Il governo di Bangkok ha accantonato 70 miliardi di baht per sostenere i prezzi del riso, poiché il raccolto annuale questo mese è pronto per affrontare il mercato. Il programma copre un regime di prestiti per gli agricoltori che accettano di ritardare la semina; un sistema di prestito per le cooperative agricole per raccogliere riso e aggiungere valore al prodotto; prestiti agevolati per agricoltori, istituti agricoli, cooperative agricole e imprese comunitarie per costruire silos di riso e ritardare le vendite ai prezzi di stabilizzazione; e il programma di abbuono di interesse del 3% per i commercianti di riso che accettano di tenere le loro scorte per 2-6 mesi.

Intanto, l’accordo Corea del Sud – Usa, che entrerà in vigore il 1 ° gennaio, garantirà l’importazione di 132.000 tonnellate di riso coltivato negli Stati Uniti, del valore di $ 110 milioni. La nuova quota di importazione della Corea del Sud garantirà 132.304 tonnellate di riso dagli Stati Uniti nel 2020. Il governo degli Stati Uniti ha raggiunto un accordo con la Corea del Sud per consentire l’importazione di 132.304 tonnellate di riso americano all’anno. L’accordo, dal valore stimaro di 110 milioni di dollari, «offre ai nostri agricoltori il maggior volume di accesso al mercato garantito per il riso in Corea che gli Stati Uniti abbiano mai goduto», ha dichiarato il rappresentante del commercio statunitense Robert Lighthizer in una nota. Oltre alla quota Usa, nell’accordo, Australia, Cina, Tailandia e Vietnam condividono tutti un totale di 256.396 tonnellate della quota di importazione di riso coreana.

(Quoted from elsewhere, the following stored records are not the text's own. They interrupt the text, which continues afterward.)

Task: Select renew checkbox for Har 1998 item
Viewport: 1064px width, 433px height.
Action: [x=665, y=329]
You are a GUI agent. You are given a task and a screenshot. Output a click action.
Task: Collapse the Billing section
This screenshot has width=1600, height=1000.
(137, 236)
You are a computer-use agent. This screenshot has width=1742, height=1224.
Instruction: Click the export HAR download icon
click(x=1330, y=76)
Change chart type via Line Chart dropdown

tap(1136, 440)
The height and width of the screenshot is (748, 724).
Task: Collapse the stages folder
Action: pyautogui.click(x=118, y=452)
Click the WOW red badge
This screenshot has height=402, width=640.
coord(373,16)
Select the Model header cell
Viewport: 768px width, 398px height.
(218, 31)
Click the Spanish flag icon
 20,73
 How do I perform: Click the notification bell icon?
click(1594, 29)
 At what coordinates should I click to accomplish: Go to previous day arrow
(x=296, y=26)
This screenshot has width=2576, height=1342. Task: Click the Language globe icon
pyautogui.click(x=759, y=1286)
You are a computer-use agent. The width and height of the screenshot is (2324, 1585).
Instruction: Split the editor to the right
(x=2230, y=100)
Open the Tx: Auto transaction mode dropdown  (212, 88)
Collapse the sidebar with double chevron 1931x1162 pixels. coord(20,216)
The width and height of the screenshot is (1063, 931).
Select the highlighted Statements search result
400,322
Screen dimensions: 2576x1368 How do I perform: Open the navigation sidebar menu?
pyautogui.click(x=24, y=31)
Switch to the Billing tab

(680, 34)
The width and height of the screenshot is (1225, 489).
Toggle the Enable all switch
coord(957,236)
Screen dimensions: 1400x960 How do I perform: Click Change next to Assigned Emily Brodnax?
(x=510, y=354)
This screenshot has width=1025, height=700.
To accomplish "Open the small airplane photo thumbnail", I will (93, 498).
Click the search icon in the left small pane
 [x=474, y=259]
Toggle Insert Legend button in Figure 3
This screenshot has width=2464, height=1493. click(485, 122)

Il Paese solleciterà inoltre 20.000 tonnellate di riso attraverso gare globali, di cui gli esportatori statunitensi potranno presentare offerte. «L’industria e il governo degli Stati Uniti hanno trascorso la maggior parte dei cinque anni a lavorare per finalizzare questo accordo con la Corea» ha rivelato Michael Rue, un coltivatore di riso della California.